More people can survive SCA if the following steps occur in rapid succession:
Early warning signs are recognized;
The emergency medical system is activated;
Basic cardiopulmonary resuscitation (CPR) is started;
Defibrillation occurs;
The victim is intubated; and
Intravenous medications are administered.
The AHA developed the Chain of Survival concept to communicate this sequence in a useful and easy-to-understand way
Four links in chain of survival:
Recognize a medical emergency and call 911.
Immediate call crucial. The sooner 911 or your local emergency number is called the sooner early advanced life support arrives. A delay of just a few minutes could prove fatal.
Sets Chain of Survival in motion. Calling 911 gives the next two links, CPR and Early Defibrillation, the greatest opportunity for success.
Early CPR. Once an SCA victim collapses and a bystander calls 911, the next step in the Chain is to perform Cardiopulmonary Resuscitation (CPR) if you are trained, or to find someone who is.
Buys time: During SCA, the heart twitches irregularly, most often due to ventricular fibrillation (VF), and cannot pump oxygenated blood efficiently to the brain, lungs, and other organs. The victim quickly stops breathing and loses consciousness. Prompt CPR can help sustain life during VF. The mouth-to-mouth breathing and chest compressions help oxygenated blood flow to the person's brain and heart until an AED can be used to attempt to restore normal heart pumping or advanced medical personnel arrive.

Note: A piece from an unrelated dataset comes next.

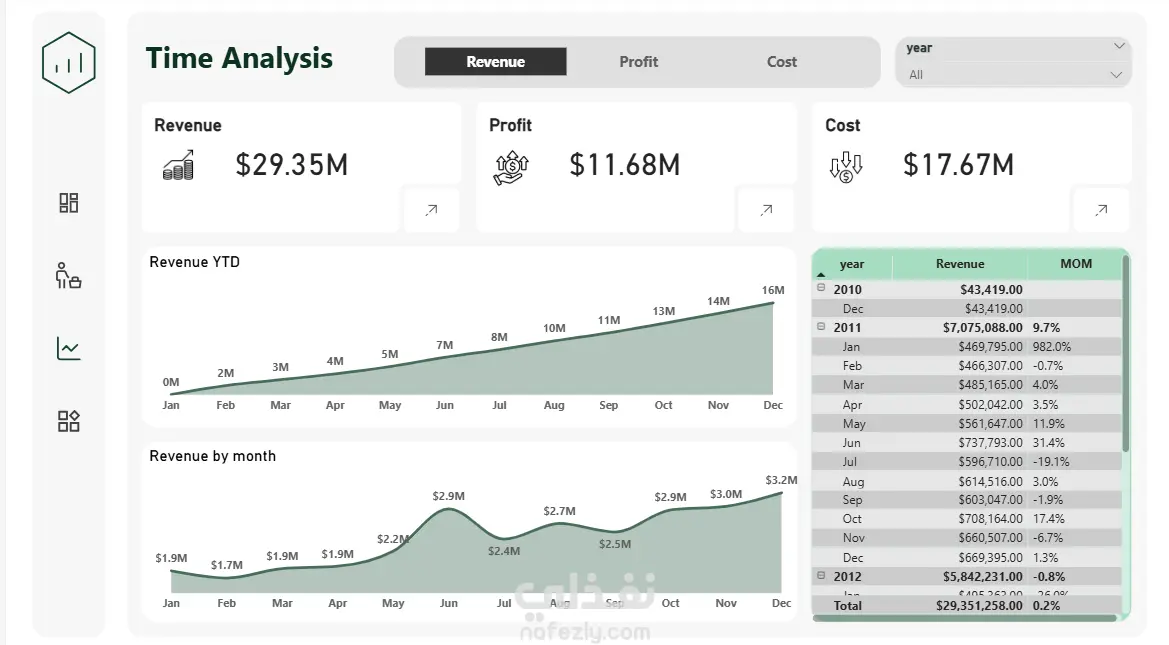Image resolution: width=1169 pixels, height=645 pixels.
Task: Collapse the 2011 row in table
Action: tap(822, 327)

Ineffective by itself: Only when combined with early defibrillation and early advanced care can CPR significantly increase an SCA victim's chance for long-term survival.
CPR alone cannot fully resuscitate a person in SCA because it does nothing to restore normal heart rhythm
While better than no treatment, the survival rate for victims in SCA treated by CPR alone is very small (between 2 to 5%);
The longer CPR is performed, the less the chance of survival.
Strength of link depends on increased training. Lay people initiate CPR in more than half of SCA cases in which someone has witnessed the incident. The strength of this link is dependent on the number of lay people trained in CPR and the number of training programs in your schools and community.